Friularachne rigoi, a small spider contemporary with the early European dinosaurs

24 Feb 2013
442 times
Reconstruction of Friularachne rigoi.

Reconstruction of Friularachne rigoi. Lukas Panzarin

The researcher of the Institut Català de Paleontologia Miquel Crusafont (ICP) Fabio M. Dalla Vecchia and Paul A. Selden of the University of Kansas (KU) publish today in the online edition of the journal Acta Palaeontologica Polonica the description of a new species of mygalomorph spider, a group that includes extant tarantulas. Friularachne rigoi, the name given the new species, lived in northern Italy about 215 million years ago, when the early dinosaurs roamed this area, and it is one of the few spiders of the Triassic worldwide known.

Mygalomorph spiders are both famous and feared because of their big size and sometimes poisonous bite. However, the type specimen Friularachne rigoi, one of the oldest known ancestors of extant tarantulas, was an adult male less than half a centimeter long.

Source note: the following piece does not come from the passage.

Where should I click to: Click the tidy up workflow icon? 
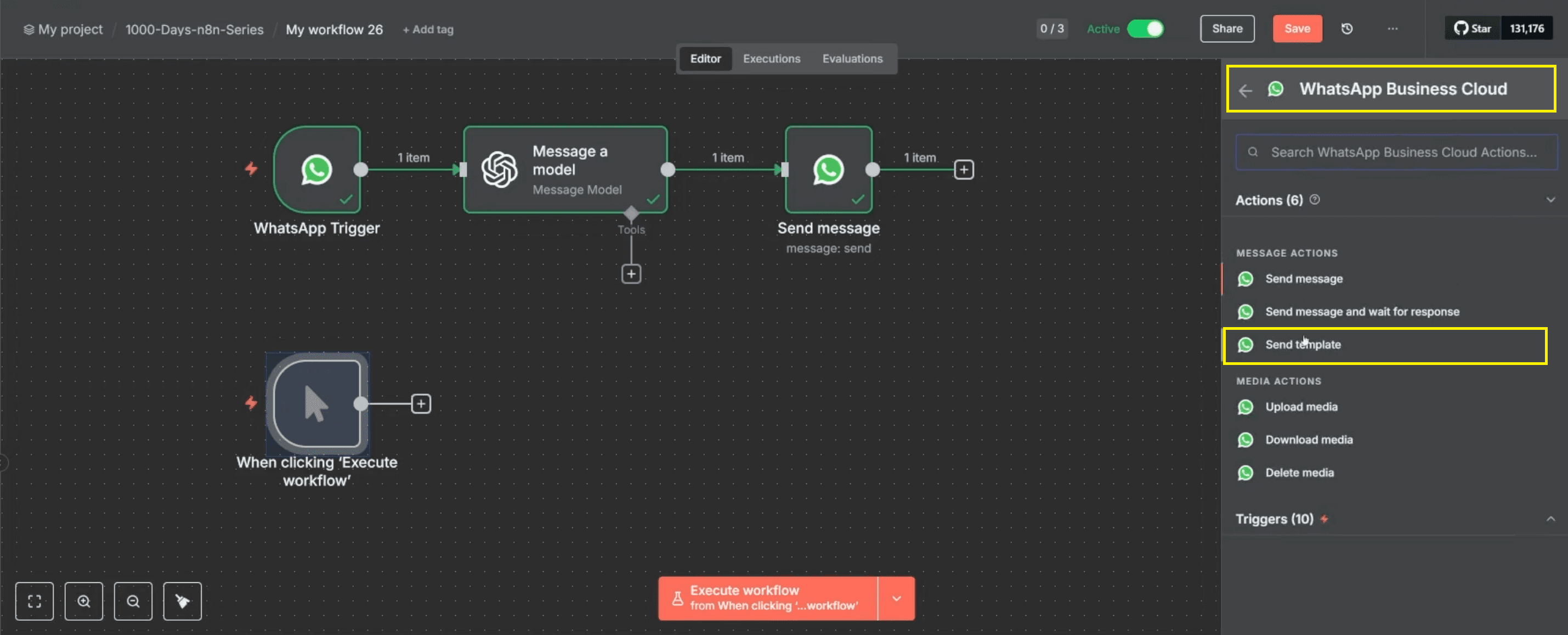point(183,602)
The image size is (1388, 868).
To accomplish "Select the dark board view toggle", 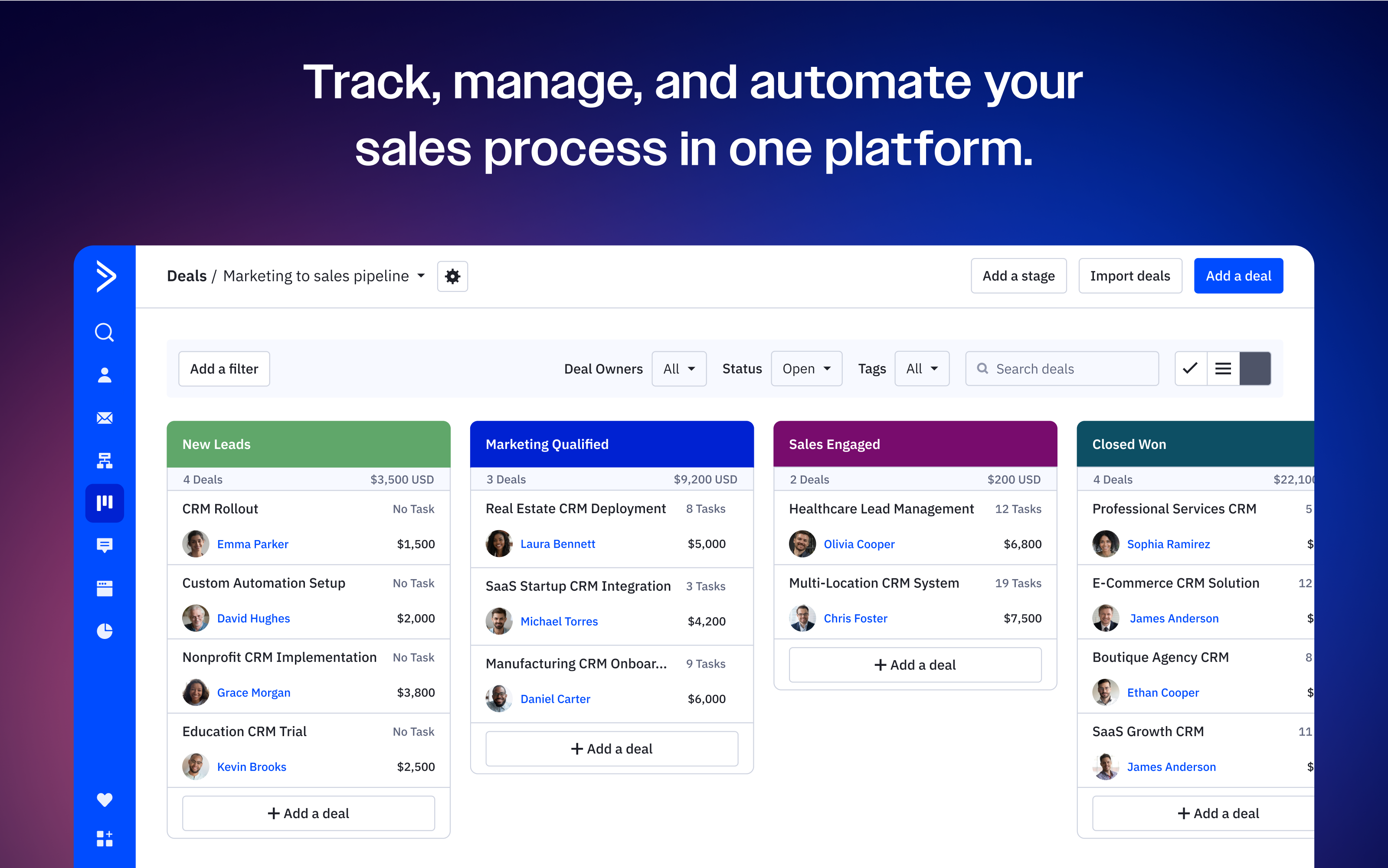I will point(1255,369).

Its fossils were found in the Carnic Prealps, in the Italian province of Udine in northeastern Italy, and they date back some 215 million years.

Only three other fossil spiders from this period, the Triassic, are known ranging from about 250 million years ago to about 200. The other three were found in France, the United States and South Africa. The mygalomorph spider published today in Acta Palaeontologica Polonica by paleontologists Fabio M. Dalla Vecchia (ICP) and Paul A. Selden (KU) is the second oldest known, only the French Rosamygale grauvogeli is geologically oldest. In fact, the evolutionary history of mygalomorph spiders is not well known because the fossil remains of spiders are extremely rare worldwide.

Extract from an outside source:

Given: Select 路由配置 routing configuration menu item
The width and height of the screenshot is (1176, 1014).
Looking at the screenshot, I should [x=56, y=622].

Fossil remains of Friularachne rigoi

Fossil remains of Friularachne rigoi, with less than half centimetre of length. Paul A. Selden

The study has shown that Friularachne had thin legs and chelicerae (appendages used to grab prey) pointing forwards, comparatively large, and robust. Other appendages, the pedipalps, have expanded extremities and indicate that the only known individual of this spider was an adult male. Its abdomen was covered and protected by a broad shield (scutum). Friularachne presents some features that suggest it could belong to the superfamily Atypoidea, which would extend the fossil evidence of this superfamily back in time of over 100 million years. Calommata spiders, the extant genus of Atypoidea more similar to Friularachne, are also small and, in fact, it is not surprising that the oldest members of a lineage tend to be smaller than other more modern members.

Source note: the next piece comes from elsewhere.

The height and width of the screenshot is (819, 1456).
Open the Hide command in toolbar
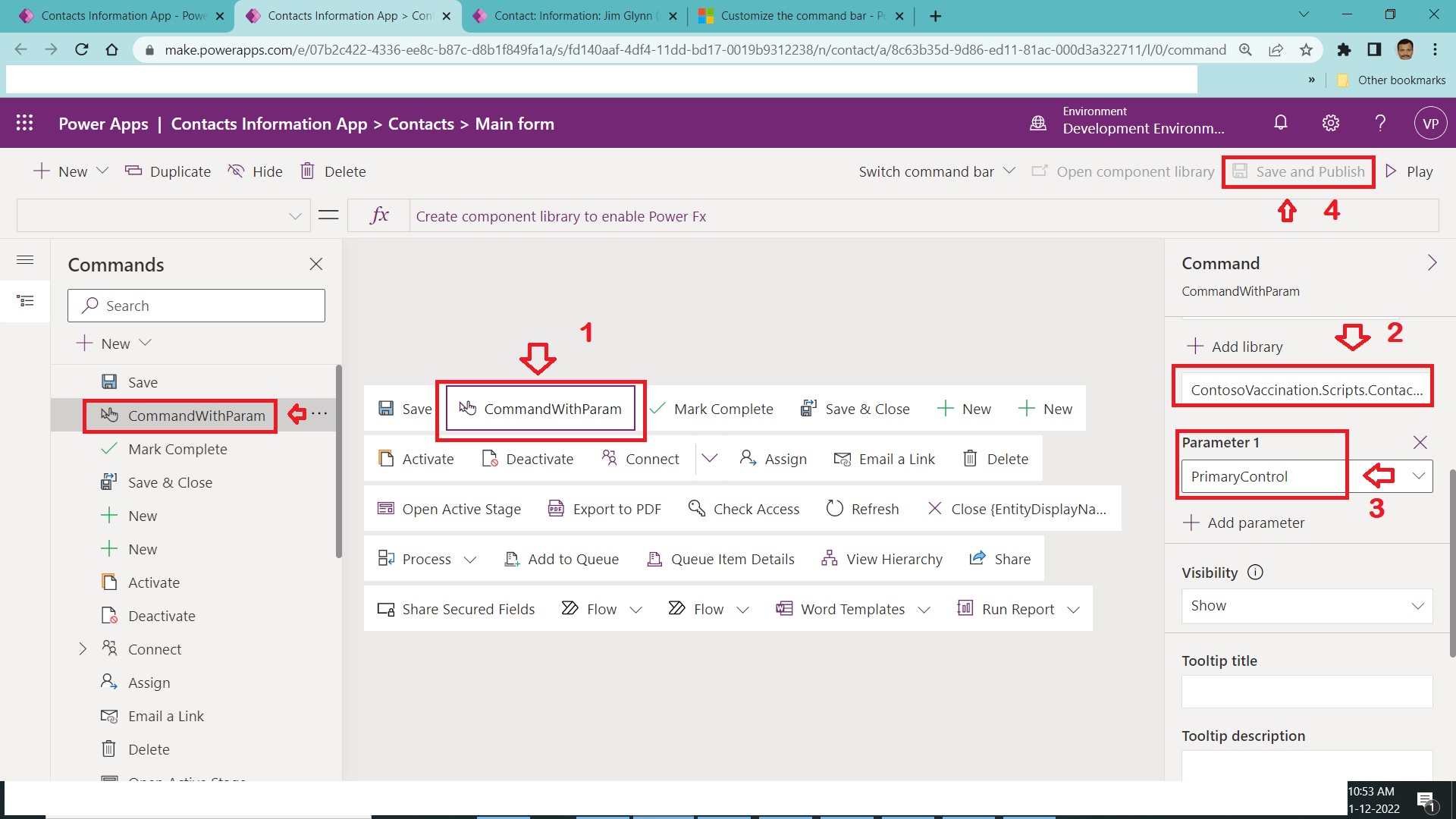click(256, 171)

Friularachne lived in the low islands emergent from the shallow tropical sea that covered most of the Alpine region 215 million years. It was contemporary with the early dinosaurs, whose fossil tracks have been found in the nearby Park of the Friulian Dolomites. In fact, the Triassic rocks of this area are internationally famous not only for its beauty, but also because of the fossil remains of reptiles, fish and crustaceans discovered in the last 30 years.

The new spider has been named Friularachne rigoi in honour of the region where it was found and its discoverer, mr. Robero Rigo. The fossils are in the Museo di Storia Naturale Friulano of Udine in Italy, with which the ICP has an agreement to develop joint research on several topics of the Mesozoic.